History is not like wine or scotch; it does not get better as it gets older. Much of the time it turns sour as the distance grows between the original event and our telling of it.
Yet in some cases the original story was vanishingly told by one person to another, who never wrote it down at all. Then, it must be rediscovered. Such a rediscovery happened two weeks ago at the Presidential Library.
In March 1901 a lady with good handwriting wrote from Boston to a well-known Lincoln collector in Chicago named Charles Gunther. She enclosed, by registered mail, a highly interesting artifact. She wrote:
“I send you the letter written by Willie Lincoln. It is probably the only one in existence. It was kept in the same box with a bon-bon he gave my uncle that was taken from the table at the banquet given for the Prince of Wales at the White House and some of it melted during the warm weather and got on the letter. Very sincerely, Adele Rathbun.”
Miss Rathbun was mostly incorrect. Was her 1901 attention fixed upon the death of Queen Victoria 6 weeks earlier, and the ascent to the throne of the Prince of Wales? That Prince, known now as Edward VII, had indeed been fêted at the White House, but in October 1860, by President Buchanan.
So Willie took no such bon-bon. Nor was this the only letter he ever wrote; about 10 survive today.
Still, this one is the earliest survivor. In its entirety it reads:
Springfield April 1859
Dear Friend
I will write you a few lines to let you know how I am getting along I am pretty well The roads are drying up It is Sunday and a pleasant day I have not any more to say so I must bring my letter to an end
Wm W Lincoln
The end
Who was Adele’s “my uncle”? Who was Willie’s “Dear friend”? Since Willie makes no mention of an enclosed sweet, we assume that its recipient put the letter into a box with some chocolate – where else to save a letter from your friend?

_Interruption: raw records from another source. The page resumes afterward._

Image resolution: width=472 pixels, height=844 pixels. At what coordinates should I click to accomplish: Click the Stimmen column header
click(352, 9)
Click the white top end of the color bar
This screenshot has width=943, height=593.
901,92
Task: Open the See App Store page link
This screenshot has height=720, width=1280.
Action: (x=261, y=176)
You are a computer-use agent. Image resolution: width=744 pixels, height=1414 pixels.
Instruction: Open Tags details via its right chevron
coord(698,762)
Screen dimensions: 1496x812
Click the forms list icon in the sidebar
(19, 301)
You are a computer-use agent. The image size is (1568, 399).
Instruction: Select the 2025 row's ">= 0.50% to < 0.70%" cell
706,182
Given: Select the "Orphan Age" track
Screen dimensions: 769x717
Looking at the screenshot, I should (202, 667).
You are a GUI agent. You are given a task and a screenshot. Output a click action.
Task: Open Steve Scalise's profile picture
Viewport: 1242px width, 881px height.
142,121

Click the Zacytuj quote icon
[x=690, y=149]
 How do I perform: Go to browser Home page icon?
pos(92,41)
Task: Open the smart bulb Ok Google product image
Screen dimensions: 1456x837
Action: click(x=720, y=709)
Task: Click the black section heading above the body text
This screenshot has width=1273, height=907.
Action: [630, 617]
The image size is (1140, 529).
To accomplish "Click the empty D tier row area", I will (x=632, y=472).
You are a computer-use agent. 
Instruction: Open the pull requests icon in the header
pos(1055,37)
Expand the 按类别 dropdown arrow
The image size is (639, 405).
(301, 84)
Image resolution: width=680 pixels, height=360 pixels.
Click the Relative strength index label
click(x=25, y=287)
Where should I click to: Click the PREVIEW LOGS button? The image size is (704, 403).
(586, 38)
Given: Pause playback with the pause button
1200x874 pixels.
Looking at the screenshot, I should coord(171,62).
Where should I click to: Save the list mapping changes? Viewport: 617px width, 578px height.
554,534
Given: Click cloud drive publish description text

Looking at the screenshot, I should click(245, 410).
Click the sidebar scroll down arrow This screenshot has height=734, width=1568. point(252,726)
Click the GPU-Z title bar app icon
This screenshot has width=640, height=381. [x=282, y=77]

The State Historical Library (now the ALPLM) acquired this letter and Adele’s in 1978 from a Chicago dealer, without any story. It has lain orphan-like with a few later (and clean) missives by the dutiful Willie. Gwen Podeschi, Reference Librarian at the ALPLM, was asked to start hunting ‘Rathbun.’ She found dozens of possibilities, but never an Adele, and no one the right age. The key was her turning up of the marriage, in Springfield in June 1858, of Hannah Rathbun to Dr. John Shearer. Aha: that would be Hannah Shearer, close friend of Mary Lincoln. Some Maryists would know (but this historian did not) that Hannah’s first husband, Edward Rathbun, had died in Brooklyn, leaving her with two boys, Edward Rathbun, Jr., and James Miner Rathbun, obliging Hannah to move to the home of her brother, Springfield. Hannah soon met and married Dr. Shearer, and they settled on 8th Street across from the Lincolns. The ‘uncle’ to whom Adele Rathbun referred was thus one of these Rathbun boys, sons of the Shearers.
The other clue was found, plainly enough, in Mary’s published letters. On April 24, 1859, she sent the first of her 11 known letters to Hannah Shearer, who had left Springfield after only 8 months on 8th Street, for the clear air of Wellsboro, Pennsylvania. These letters are spicy, full of gossip (not all of it kind), as well as wistfulness for a distant friend whose boys were nearly the same ages as Willie and Tad Lincoln. Mary wrote on April 24th – Easter Sunday – and one can picture Willie sitting politely next to his mother, writing to his friend, too. Mother to mother; son to son.
The sadness of this story, striking like so much in Mary Lincoln’s life, came by degrees. The Shearers never quite managed a long-planned visit to the White House in 1861, implored though they were; and Willie died on Feb. 20, 1862. War and death spoiled everything for nation and friends. Mary never wrote Hannah again … except in November 1864 when she heard that Hannah’s oldest, Edward, Jr., had died. And never after that. How painful, yet again, must Mary’s memory of her own lost boy have been, in the reflection of his friend’s early death.
That death left the younger ex-neighbor, James Miner Rathbun, as the father of Adele. Edward Jr. was thus the uncle in Adele’s 1901 letter.
The Rathbun boys, shortly after moving to Pennsylvania with mother Hannah and her new husband Dr. Shearer, welcomed a new baby brother, or rather half-brother. The boy was christened William Lincoln Shearer.
The chocolate letter, for all its sad associations in the lives of Mary Lincoln and Hannah Rathbun Shearer, can now be remembered in a better way. It remains as a happy, and colorful, remembrance of friendly mothers and sons, sharing two Easter Day letters. Another Prince of Wales will soon ascend to the throne of the United Kingdom, new stories will be invented around that occasion. Please keep your letters and emails, pass them to kids, and get the stories right.